Maria est « la tempête la plus dévastatrice » depuis près d’un siècle, selon les autorités de l’île. En 1928, l’ouragan Okeechobee avait fait 300 morts.
« Le San Juan que nous connaissions hier a disparu », a témoigné la maire de la capitale, Carmen Yulin Cruz, prévenant que l’île pourrait être privée d’électricité « pendant quatre à six mois ».
– La Dominique ‘pratiquement ravagée’ –
A la Dominique, touchée mardi par l’ouragan alors qu’il était encore de force 5, et où le Centre des situations d’urgence des Caraïbes (CDEMA), au vu de clichés aériens, estime les dommages à « 70-80% des constructions », une première aide a enfin pu arriver jeudi.
Un navire de guerre français, envoyé depuis la Martinique, est arrivé avec des secours, des hélicoptères et du matériel et 40 tonnes d’eau.
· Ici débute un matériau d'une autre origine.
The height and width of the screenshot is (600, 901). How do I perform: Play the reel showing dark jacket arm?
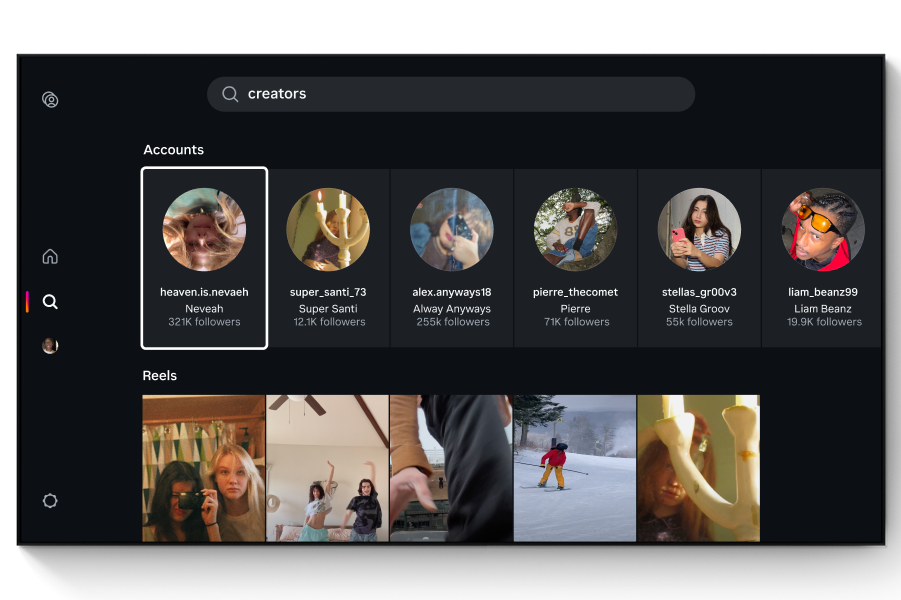coord(451,468)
Jusque-là, l’île, ou Maria a fait « au moins quinze morts » selon son Premier ministre, était restée isolée.
Des images aériennes témoignaient de l’étendue des dégâts: toits métalliques arrachés, forêts exsangues. Dans les rues, des voitures encastrées les unes dans les autres, des habits, bidons, planches de bois et autres débris recouverts de boue montraient la violence de l’ouragan sur son passage, ont constaté des photographes de l’AFP.
« C’était vraiment terrible et dur, on ne pouvait pas sortir, même si on voulait sortir on ne pouvait pas », a raconté Déborah, martiniquaise qui s’est retrouvée coincée en Dominique après être venue rendre visite à sa mère. Leur maison est totalement détruite et elles ont trouvé refuge chez des voisins.